Intervention de Pierre-Alain Muet

Réunion du 20 octobre 2011 à 15h00
Projet de loi de finances pour 2012 — Discussion générale

Photo issue du site de l'Assemblée nationale ou de WikipediaPierre-Alain Muet :

Nous sommes dans une situation où un État cigale, ayant laissé dériver les déficits depuis neuf ans et commençant tout juste à les réduire, sert la vis aux collectivités locales qui sont obligées de s'ajuster puisqu'elles ne peuvent s'endetter que pour investir. D'une certaine façon, c'est le vice qui se finance sur le dos de la vertu, et la cigale qui impose aux fourmis que sont les collectivités locales des cures d'austérité qu'elles n'ont aucune raison de supporter parce qu'elles sont, quant à elles, correctement gérées.

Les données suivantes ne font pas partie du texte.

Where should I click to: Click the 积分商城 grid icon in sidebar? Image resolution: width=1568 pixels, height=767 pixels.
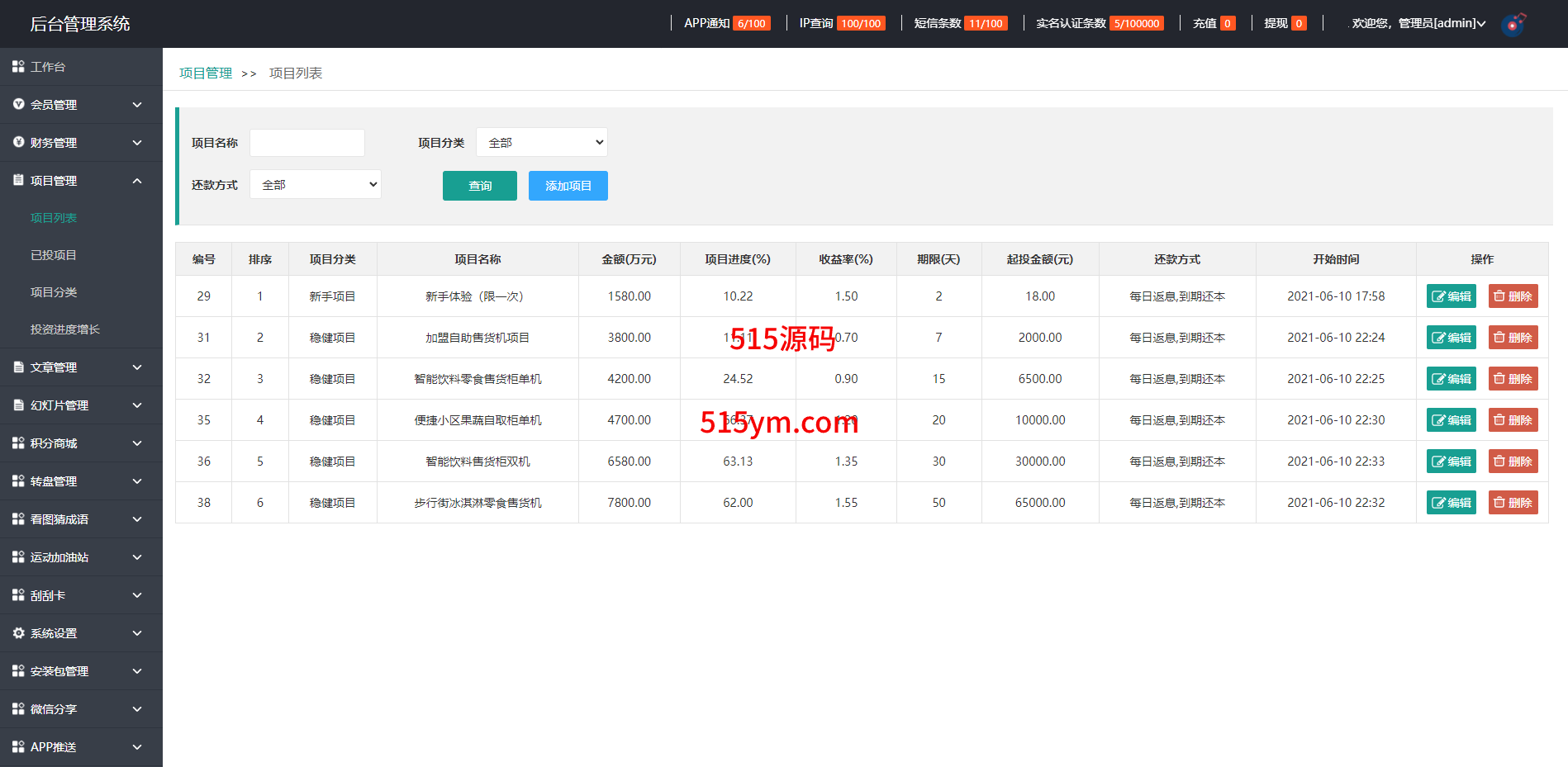18,443
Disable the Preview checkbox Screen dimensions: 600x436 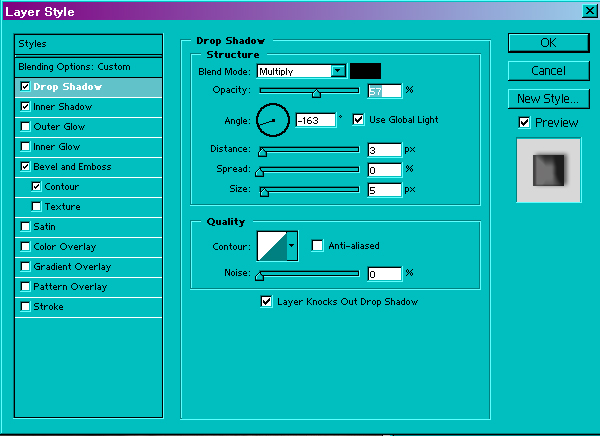pyautogui.click(x=524, y=123)
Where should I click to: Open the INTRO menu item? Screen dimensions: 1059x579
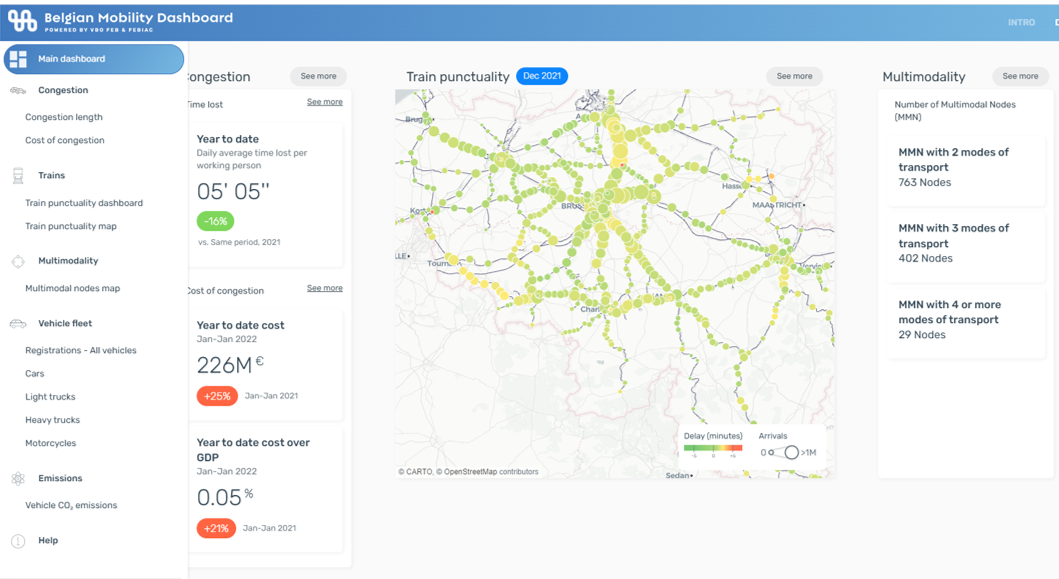click(x=1022, y=22)
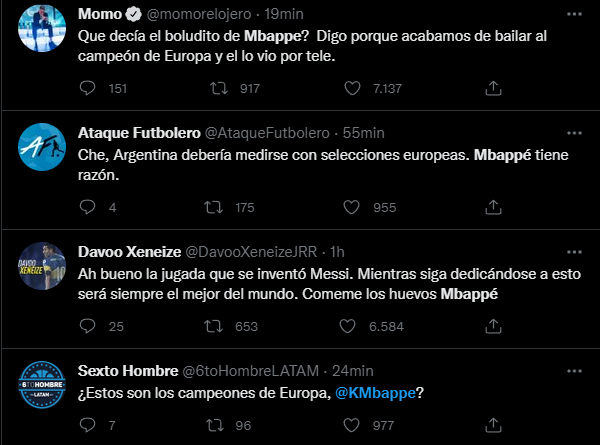Open more options on Ataque Futbolero's tweet
Viewport: 600px width, 445px height.
pyautogui.click(x=571, y=134)
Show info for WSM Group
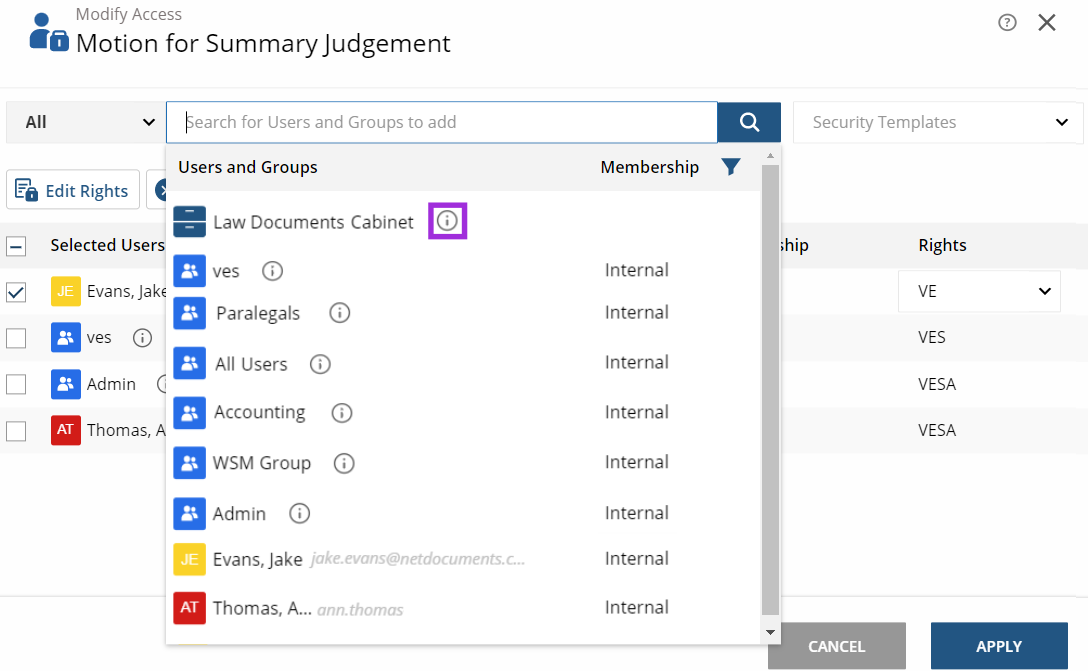Image resolution: width=1088 pixels, height=671 pixels. point(344,463)
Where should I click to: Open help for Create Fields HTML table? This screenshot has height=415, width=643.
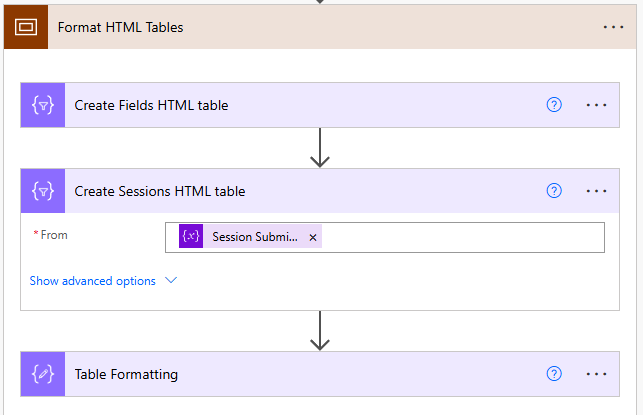coord(555,105)
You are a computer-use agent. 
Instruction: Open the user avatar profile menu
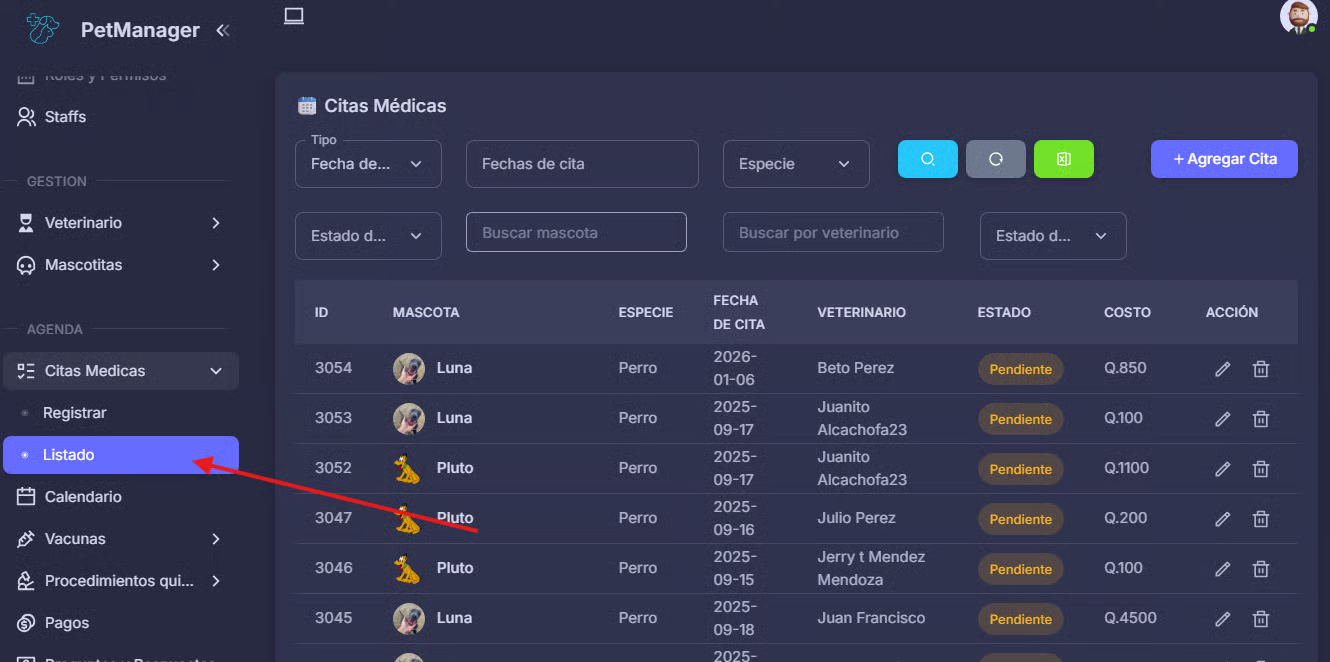pyautogui.click(x=1298, y=17)
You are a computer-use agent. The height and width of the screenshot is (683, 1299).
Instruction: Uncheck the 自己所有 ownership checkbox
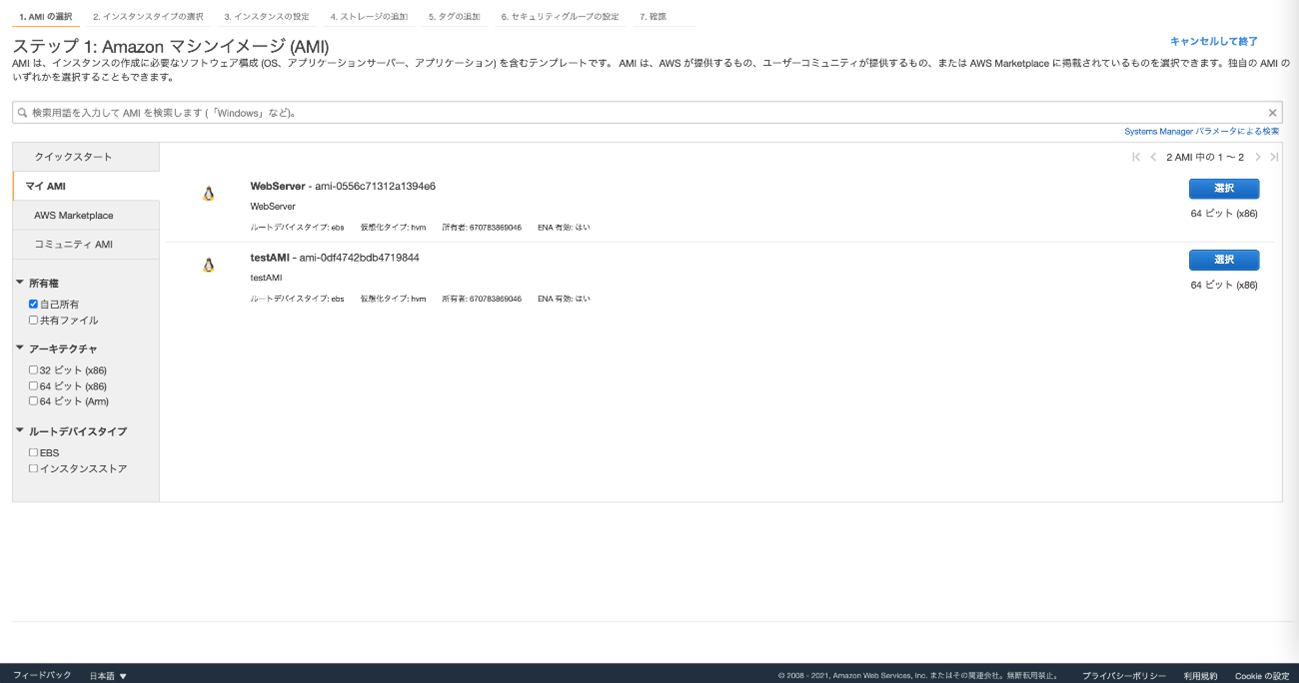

Bien sûr, il faut réduire les déficits. Nous sommes, nous l'avons dit, favorables au respect du critère de 3 % en 2013 pour deux raisons. D'une part, il s'agit d'un engagement européen. D'autre part, lorsqu'on calcule le déficit public à atteindre pour arrêter l'explosion de la dette que connaît notre pays depuis des années – en 2012, elle sera à 86 % du PIB quand la croissance se situera probablement entre 1 % et 1,5 % – on obtient comme résultat, c'est un hasard, 3 %. Donc, oui, nous devons revenir rapidement à 3 % pour inverser l'explosion de la dette. Après quoi, nous pourrons continuer à réduire les déficits et mener une politique plus complète, plus astucieuse. Surtout, nous serons en mesure de mettre d'autres priorités en avant. Madame la ministre, on ne réduit jamais les déficits par une politique d'austérité, mais par une politique macroéconomique complète, adaptée à la situation conjoncturelle, une politique qui sache préserver l'emploi, la croissance et la hausse des revenus. Car faute d'emplois, de croissance et de revenus, les recettes fiscales ne seront pas au rendez-vous. Réduire les déficits suppose, en conséquence, d'être capable de maintenir la croissance. C'est ce que nous proposons.

Dans ce débat budgétaire, nous déclinerons nos propositions autour de trois piliers.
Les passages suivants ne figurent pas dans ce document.